For nearly two years ending in 2010, I lived, worked, and travelled in 10 different countries throughout Asia. When I arrived in Vietnam, it didn’t take long to learn that without any language skills it was going to be rough. I’m not sure if you’ve ever asked where the restroom is using only your hands, but it’s just a tad bit embarrassing. That’s just the start: lacking language skills, my plans were easily thwarted and I often found myself frustrated. Perhaps worst of all, I had no sense for the culture I was now living in.

Something had to be done. Yet after an exhaustive search for options in app stores, bookstores, and websites, it became quickly apparent that each option had some fatal flaw. They were either ridiculously expensive, or they tried to teach me phrases that I would never use, or they were simply impractical and difficult to use.

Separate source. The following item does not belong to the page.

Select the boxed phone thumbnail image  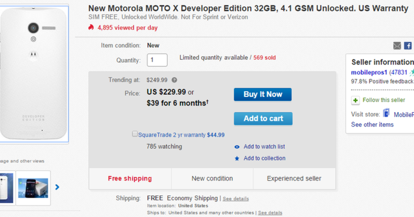[x=33, y=188]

“I’m not sure you’ve asked where the restroom is using only your hands, but it’s just a tad bit embarrassing.”

Finding no suitable approaches, I was forced to do things the old fashioned way. I found two local tutors whom I met with each day during lunch and created my own digital flashcards. I finally started to see some progress.

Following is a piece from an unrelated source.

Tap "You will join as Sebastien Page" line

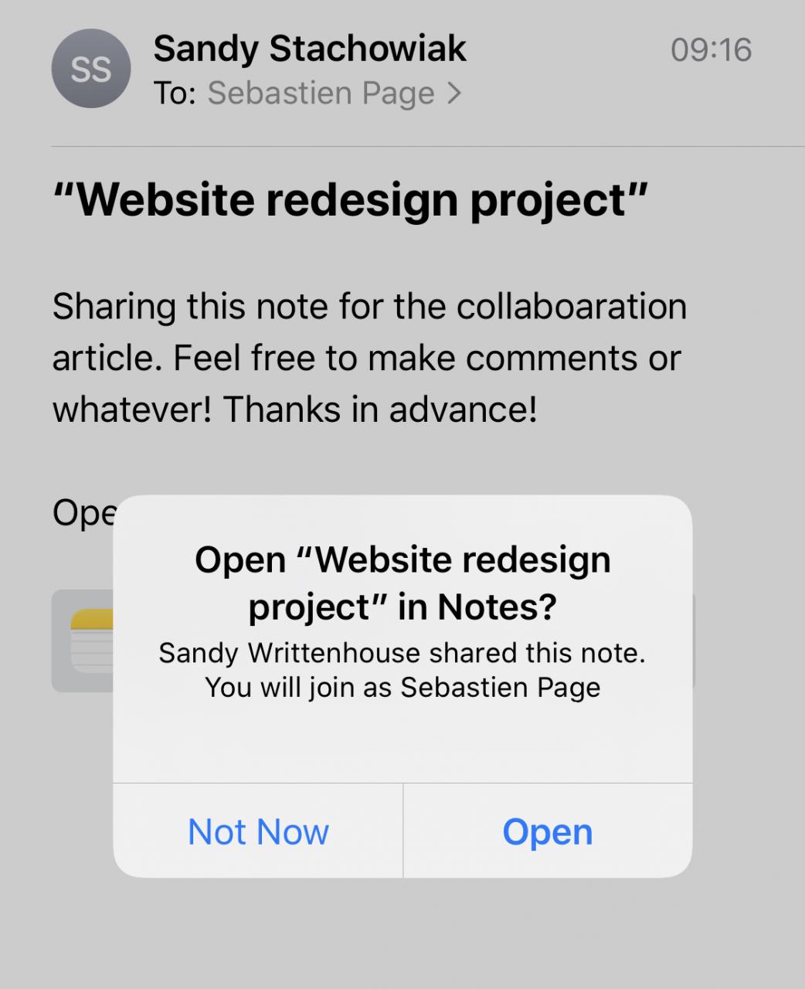(403, 687)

The importance and usefulness of knowing a bit of the local lingo was driven home to me one day in Hanoi’s Old Quarter. I was walking around and was approached by a fruit seller — pretty standard.

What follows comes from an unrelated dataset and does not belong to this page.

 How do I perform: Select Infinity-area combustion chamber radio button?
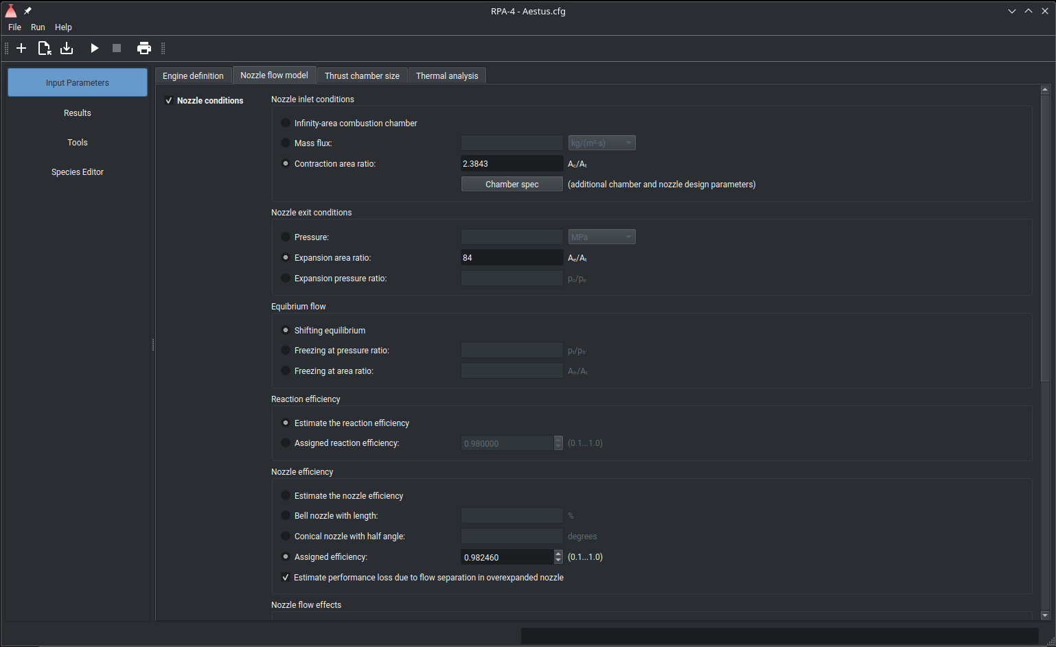tap(286, 123)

Usually in this situation, the traveler ends up in “No Mode” - they say “no” over and over, and eventually either erupt in frustration or ignore the person — an unfortunate scenario for both parties. I know it’s unpleasant for the traveler — you’re traveling to enjoy the culture, not clash with it. I can only imagine how the other person feels. No one likes being talked down to and ignored.

But this time, when the fruit seller approached, I simply smiled and said “No rồi” (pronounced ‘naw zoi’) — “I’m full already”. A huge grin came over her face, she laughed, and said something back which I didn’t understand. It didn’t matter; in just two short syllables I’d avoided an awkward situation, engaged positively with the local culture, and had a memorable experience myself.

CEO Jesse Maddox in Hanoi, Vietnam, 2010.

As I picked up more useful phrases, something magical started to happen. My work colleagues appreciated my effort and the interest I showed in their culture. Taxi drivers suddenly became friendly and my fares magically started decreasing. At every turn, locals got more than a chuckle out of my attempts to communicate. Getting around town became much easier and much more enjoyable.

Most importantly, I was able to start connecting with people and the culture. We may not have been able to discuss Socrates with each other and we didn’t necessarily share the same interests, but I found myself in countless situations where I was able to share a few words, an idea, or a laugh with people.

With such poor resources available to the millions of other travelers like myself, my thoughts swirled around ideas and possibilities that would eventually result in TripLingo, and over the next year TripLingo began to take shape.

“As I picked up more useful phrases, something magical started to happen. My work colleagues appreciated my effort and the interest I showed in their culture.”

Fast forward to January of 2011. In what can only be considered an extremely fortunate series of events, after returning from abroad I stumbled into the other co-founders of TripLingo at a local event. Our newly-formed team shared my passion for making travel and language learning awesome, and they also brought a formidable set up of technical and design talent that would allow us to turn our vision into reality. In short order, we raised some angel funding, built out our V1, and finally launched our TripLingo for five languages on the Apple Appstore on May 5, 2011 — Cinco de Mayo.

Throughout 2011 and 2012 we added over a dozen new languages, including a free version in Dari for American troops in Afghanistan. We built on our vision by adding essential new features, additional languages and began to form partnerships in the travel industry. Our work was noticed, and we began to be recognized by organizations like PhoCusWright and being named by Business Insider as one of the “11 Groundbreaking Inventions of 2011.”

Beginning in 2013, we began to focus more on serving enterprise customers and travel agencies. One of my proudest moments was receiving the “Business Travel Innovation of the Year” award from the Global Business Travel Association on stage in front of 7,000 travel professionals. We were humbled to receive the award, which helped us in our efforts to serve enterprise travelers.

The “Business Travel Innovation of the Year” at the Global Business Travel Association (GBTA), 2012.

Since then, we’ve grown to support dozens of major enterprises and their travelers with the release of a major overhaul of the app in 2014. We’ve established partnerships with dozens of leading Travel Management Companies who have become critical partners that we’re proud to support. We’re also thrilled and humbled by the fact that hundreds of thousands of travelers have benefited from our work.

Over the past several years, literally hundreds of individuals across thousands of hours have contributed to making TripLingo what it is today. We’re honored to have the support of an amazing team, investors, advisors, and partners across the globe. And we’re just getting started. We’re excited to continue the journey, and thrilled to have you along for the ride.